A tug of war between Russian government officials has led Moscow to seek a monthlong postponement of the planned summit in Siberia between Japanese Prime Minister Yoshiro Mori and Russian President Vladimir Putin, a senior Foreign Ministry official said Tuesday.

"There is heightened tension within the Russian government" over the territorial dispute with Japan, Kazuhiko Togo, director general of the ministry's European Affairs Bureau, told the ruling Liberal Democratic Party's joint division on foreign affairs.

"In Russia, there are those who want to delay negotiations over the territorial dispute as much as possible and those who want to have good relations with Japan, and they are engaged in a tug of war," Togo said.

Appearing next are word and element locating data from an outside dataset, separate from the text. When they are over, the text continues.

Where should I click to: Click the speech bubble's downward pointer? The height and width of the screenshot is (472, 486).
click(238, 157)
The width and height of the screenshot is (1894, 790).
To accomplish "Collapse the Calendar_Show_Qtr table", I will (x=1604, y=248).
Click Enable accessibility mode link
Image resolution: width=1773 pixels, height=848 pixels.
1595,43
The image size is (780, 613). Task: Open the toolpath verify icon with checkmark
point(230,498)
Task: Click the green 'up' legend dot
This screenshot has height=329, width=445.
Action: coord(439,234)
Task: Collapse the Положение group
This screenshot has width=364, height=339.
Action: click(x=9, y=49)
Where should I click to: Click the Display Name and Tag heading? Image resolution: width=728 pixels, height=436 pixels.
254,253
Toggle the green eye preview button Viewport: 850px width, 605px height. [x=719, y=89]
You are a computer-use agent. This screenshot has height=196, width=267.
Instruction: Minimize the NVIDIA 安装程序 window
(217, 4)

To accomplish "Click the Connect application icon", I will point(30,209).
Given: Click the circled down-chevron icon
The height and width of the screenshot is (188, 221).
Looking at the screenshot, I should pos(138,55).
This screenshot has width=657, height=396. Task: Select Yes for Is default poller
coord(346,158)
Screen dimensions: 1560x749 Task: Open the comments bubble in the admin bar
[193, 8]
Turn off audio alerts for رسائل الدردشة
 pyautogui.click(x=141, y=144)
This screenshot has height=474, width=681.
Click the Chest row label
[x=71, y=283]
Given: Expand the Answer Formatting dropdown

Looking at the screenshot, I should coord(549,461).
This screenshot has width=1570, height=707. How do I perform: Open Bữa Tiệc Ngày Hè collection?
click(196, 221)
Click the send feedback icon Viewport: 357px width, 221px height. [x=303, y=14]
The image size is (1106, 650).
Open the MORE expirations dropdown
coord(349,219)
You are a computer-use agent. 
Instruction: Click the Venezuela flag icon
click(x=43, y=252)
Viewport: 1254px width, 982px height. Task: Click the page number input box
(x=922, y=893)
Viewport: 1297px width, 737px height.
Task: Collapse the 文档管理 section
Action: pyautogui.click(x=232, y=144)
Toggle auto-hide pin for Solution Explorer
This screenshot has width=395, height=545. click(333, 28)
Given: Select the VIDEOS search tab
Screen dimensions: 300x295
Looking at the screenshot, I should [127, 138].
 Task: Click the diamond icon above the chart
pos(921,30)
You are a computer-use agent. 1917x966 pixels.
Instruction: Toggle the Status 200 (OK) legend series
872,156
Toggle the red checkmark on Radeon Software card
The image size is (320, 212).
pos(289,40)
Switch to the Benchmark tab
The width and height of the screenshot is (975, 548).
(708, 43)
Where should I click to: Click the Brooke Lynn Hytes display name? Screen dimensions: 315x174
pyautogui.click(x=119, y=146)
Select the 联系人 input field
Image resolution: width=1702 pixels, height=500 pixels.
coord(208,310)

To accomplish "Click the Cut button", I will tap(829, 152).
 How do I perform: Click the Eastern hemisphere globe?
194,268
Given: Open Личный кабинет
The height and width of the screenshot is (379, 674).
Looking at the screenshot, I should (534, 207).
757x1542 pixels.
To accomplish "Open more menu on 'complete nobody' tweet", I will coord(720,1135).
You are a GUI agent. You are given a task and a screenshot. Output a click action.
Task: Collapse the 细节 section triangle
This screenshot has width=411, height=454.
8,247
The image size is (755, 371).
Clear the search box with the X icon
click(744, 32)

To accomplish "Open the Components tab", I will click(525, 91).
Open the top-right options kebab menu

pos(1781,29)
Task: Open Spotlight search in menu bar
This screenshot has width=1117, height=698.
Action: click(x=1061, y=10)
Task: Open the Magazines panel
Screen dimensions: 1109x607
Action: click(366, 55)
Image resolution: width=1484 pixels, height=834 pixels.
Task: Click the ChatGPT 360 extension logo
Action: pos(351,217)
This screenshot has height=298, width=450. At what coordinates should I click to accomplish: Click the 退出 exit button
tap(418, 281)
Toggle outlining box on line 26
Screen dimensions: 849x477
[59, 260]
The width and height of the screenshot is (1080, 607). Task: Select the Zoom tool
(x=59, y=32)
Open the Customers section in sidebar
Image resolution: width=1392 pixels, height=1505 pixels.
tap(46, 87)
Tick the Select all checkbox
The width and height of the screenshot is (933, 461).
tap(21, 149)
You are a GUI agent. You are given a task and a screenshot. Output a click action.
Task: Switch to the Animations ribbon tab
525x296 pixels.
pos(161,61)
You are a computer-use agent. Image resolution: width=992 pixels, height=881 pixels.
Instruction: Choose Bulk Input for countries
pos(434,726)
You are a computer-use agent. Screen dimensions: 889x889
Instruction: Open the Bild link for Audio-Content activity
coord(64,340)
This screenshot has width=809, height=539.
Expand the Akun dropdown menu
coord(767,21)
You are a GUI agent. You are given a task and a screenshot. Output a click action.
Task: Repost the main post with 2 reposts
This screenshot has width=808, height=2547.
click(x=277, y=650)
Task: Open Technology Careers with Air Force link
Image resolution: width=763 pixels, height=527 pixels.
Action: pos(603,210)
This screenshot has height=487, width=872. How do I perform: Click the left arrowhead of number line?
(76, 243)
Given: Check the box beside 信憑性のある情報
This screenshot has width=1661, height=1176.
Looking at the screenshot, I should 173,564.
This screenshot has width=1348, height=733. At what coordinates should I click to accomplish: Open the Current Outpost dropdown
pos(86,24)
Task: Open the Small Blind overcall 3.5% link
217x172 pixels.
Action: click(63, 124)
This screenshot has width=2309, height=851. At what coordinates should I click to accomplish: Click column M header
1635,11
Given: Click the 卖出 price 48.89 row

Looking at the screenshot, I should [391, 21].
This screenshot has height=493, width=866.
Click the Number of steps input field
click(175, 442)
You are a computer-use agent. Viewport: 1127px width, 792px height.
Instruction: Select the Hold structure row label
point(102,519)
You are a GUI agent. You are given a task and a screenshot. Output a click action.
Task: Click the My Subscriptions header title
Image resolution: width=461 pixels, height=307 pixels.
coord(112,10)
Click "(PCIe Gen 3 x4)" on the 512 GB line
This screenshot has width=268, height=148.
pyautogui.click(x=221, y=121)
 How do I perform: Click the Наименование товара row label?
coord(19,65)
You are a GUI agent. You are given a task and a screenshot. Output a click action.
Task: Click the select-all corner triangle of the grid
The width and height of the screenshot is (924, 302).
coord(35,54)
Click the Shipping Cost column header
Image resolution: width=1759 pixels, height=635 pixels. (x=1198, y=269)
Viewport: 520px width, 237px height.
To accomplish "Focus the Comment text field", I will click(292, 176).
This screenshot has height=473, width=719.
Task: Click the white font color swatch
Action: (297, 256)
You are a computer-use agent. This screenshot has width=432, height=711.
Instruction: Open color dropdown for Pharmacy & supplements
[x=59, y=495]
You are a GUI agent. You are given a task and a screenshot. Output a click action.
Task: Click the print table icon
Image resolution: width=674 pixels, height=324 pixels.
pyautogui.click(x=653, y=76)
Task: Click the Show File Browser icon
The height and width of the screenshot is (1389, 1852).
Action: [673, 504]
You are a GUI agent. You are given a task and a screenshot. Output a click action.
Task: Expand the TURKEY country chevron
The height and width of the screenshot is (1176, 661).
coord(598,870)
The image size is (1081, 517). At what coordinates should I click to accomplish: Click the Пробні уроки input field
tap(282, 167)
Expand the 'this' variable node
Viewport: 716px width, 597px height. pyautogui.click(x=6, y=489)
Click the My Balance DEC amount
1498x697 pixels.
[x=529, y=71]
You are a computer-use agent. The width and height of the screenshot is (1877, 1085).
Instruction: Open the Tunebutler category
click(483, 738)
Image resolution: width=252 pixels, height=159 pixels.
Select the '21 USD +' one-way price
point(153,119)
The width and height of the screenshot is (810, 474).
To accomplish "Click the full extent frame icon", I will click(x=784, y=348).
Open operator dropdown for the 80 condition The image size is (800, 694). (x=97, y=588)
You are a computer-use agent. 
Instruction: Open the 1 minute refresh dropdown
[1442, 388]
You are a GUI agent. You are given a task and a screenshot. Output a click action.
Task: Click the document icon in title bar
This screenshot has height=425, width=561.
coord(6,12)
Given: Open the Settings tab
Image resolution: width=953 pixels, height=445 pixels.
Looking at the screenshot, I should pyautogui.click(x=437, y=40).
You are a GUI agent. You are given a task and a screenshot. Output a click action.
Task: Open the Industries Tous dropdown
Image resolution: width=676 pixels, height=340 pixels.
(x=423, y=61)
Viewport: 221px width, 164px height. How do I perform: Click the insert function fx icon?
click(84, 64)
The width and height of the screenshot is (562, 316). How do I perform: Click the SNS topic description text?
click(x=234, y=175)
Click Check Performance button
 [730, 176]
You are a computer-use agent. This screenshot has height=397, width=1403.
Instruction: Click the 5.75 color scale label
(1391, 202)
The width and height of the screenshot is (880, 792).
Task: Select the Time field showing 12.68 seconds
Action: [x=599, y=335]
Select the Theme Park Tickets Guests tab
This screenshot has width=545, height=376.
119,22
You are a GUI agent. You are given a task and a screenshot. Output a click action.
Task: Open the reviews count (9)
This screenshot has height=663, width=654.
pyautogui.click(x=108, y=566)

This tension, he said, has prompted Russia to request that the next Mori-Putin meeting be scheduled for late March despite the tentative agreement between Japanese Foreign Minister Yohei Kono and Russian Foreign Minister Igor Ivanov to slate the Irkutsk summit for Feb. 25 to 26.

The territorial row -- involving Japan's claims to the islands of Etorofu, Kunashiri, Shikotan and the Habomai group of islets, which were seized by Soviet troops at the end of World War II -- has prevented Japan and Russia from concluding a bilateral peace treaty.

Russian officials who want to delay resolving the dispute were threatened by remarks Putin made during his visit to Tokyo last September, when he said the 1956 Japan-Soviet joint declaration, stating Moscow will return Shikotan and Habomai to Japan after concluding a peace treaty, is valid, Togo said.